Urban Institute Report Cover

A study by The Urban Institute, a MacArthur grantee, examines whether the public housing demolition and relocation of former public housing residents into private, subsidized homes as part of the Chicago and Atlanta public housing transformations affected citywide and neighborhood crime rates. Public Housing Transformation and Crime finds that the transformations made a positive, and statistically significant, contribution to reduction in crime city-wide. However, crime fell less in neighborhoods that received a higher concentration of relocating households. Read the Urban Institute press release. View video of the study announcement.


Oral Remarks and Written Statement on Urban Institute Public Housing and Crime Study by Charles Woodyard, CEO of Chicago Housing Authority

April 5, 2012

Today we joined the Urban Institute for the release of their study Public Housing and Crime. The Urban Institute undertook this study with funding from the CHA and the MacArthur Foundation to better understand whether or not there was any relationship between the tear downs of public housing in Chicago and crime.This was important both as a way to guide the Authority and relocatees as they left CHA development and to provide us a more informed response to those who asserted that the tear down of public housing led to rises in crime in the city, in the suburbs and in far-flung communities from Memphis to DeMoines.

After three years of work, using a method that compared actual crime to the Institute’s model of expected crime, we have some results and are left with many questions.

...Crime in Chicago has diminished significantly over the past decade and according to the study’s modeling, the tear down of public housing has accelerated the decrease. 

The first news is good news. As all have read – although it doesn’t always feel that way, crime in Chicago has diminished significantly over the past decade and according to the study’s modeling, the tear down of public housing has accelerated the decrease. The study found this to be true overall, where the researches posit that the tear downs have been responsible for an additional 1 percent decrease and in the communities where troubled developments were replaced by mixed income housing, that includes CHA residents. There crime of all types decreased by 200% percent.

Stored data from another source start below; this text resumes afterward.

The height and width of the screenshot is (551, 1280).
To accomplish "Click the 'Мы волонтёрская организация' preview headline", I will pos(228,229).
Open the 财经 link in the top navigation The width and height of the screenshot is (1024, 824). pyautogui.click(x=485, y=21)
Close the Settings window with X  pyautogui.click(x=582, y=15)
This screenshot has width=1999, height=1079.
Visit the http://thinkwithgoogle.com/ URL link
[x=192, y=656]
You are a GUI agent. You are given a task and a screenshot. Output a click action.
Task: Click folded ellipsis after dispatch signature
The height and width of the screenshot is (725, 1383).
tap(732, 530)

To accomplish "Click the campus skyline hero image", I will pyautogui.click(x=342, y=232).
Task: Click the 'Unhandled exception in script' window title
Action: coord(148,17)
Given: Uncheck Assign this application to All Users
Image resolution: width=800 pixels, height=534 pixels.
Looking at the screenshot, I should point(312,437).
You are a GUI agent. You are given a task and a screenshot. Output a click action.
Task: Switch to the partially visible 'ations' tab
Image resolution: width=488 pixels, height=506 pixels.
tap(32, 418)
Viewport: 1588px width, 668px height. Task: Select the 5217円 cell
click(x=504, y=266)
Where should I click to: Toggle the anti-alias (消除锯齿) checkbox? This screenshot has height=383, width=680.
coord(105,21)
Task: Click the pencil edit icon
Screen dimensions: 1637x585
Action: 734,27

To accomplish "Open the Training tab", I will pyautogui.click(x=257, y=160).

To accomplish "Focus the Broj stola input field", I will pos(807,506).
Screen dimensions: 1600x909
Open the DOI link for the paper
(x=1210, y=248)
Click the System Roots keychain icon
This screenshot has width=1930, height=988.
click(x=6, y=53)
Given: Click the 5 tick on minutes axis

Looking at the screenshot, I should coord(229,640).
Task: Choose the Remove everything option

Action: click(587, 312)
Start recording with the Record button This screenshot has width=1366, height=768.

The second piece of good news is that in the vast majority of the 74 communities to which former CHA residents moved the decrease in crime was as expected in the model. In other words the relocation of CHA residents had no impact on criminal activity.

The third finding of the report, when the researchers compared actual crime to the model’s expected crime, however, raises additional questions for further investigation.The study found that in communities where there were larger clusters of CHA relocates moving into already troubled communities, there was less of a decrease in crime than would have been expected from the statistical modeling used by the researchers.

It is worth noting that the study does not tell us whether CHA relocatees were either victims or perpetrators just that while there was still a dramatic decrease in all crimes, the decrease was less than the model predicted would have occurred without the presence of CHA relocatees.

The third finding in particular merits more research to understand the real dynamics:

  • First, the study stopped in 2008. What are the more recent patterns?
  • Second, the study aggregated all crime over ten years and looked at overall averages. It was not meant to, nor did it look at patterns over time. We will want to know whether the decrease in the decrease in crime – happened every year or just at the beginning of the moves or whether or not there were spikes or peaks and valley.
  • And third, of course, we will want to know whether or not there was any actual link between crime and CHA relocates = either as victims or as perpetrators.

More generally, this research adds to the growing body of data we – the City, the CHA and MacArthur have accumulated about the impact of the Plan for Transformation. Other things that we’ve learned from studies by the Urban Institute and others have measured other indicators that we are using as we access success and failure of policies and strategies and plan for the future. From these studies that look at the results of the impact of the nation’s largest re-conception of public housing ever undertaken we’ve learned that:

  • Demolition and building have been successful, with more than 450 buildings demolished and more than 21,000 of the 25,000 planned CHA units either rehabbed or built anew.
  • Those who rent from CHA are faring well with improvements in safety, health and incomes from work (rising from $10,000 in 1999 to an average of $19,000 in 2011).
  • That the communities where development have been replaced by mixed income housing are thriving – despite the downturn in the economy and housing markets. 

Just over a decade ago Chicago was the poster child for failed public housing policy for its failure to serve low-income families, neighborhoods and the city. Today, 12 years after Chicago took the bold step of tearing down the high-rise islands of poverty that isolated tens of thousands of Chicago Housing Authority residents from the rest of the city, Chicago is a model for true revitalization of communities and housing stock, as well as providing families with opportunities in one of America’s greatest cities. Residents have better access to community and supportive services and strong partnerships have been forged within new communities.

While residents and communities have seen tremendous success from the Plan, programs this bold and innovative don’t happen easily or perfectly. We learn both from what works and what doesn’t work as well. That is the only way progress can ever be made.

As we work with Mayor Emanuel and the CHA Board move to the Plan for Transformation 2.0, we will use this and other research to forge policies that build on the successes and address the challenges that have been documented by the Urban Institute, many other researchers and our own staff which carefully tracks progress throughout the year.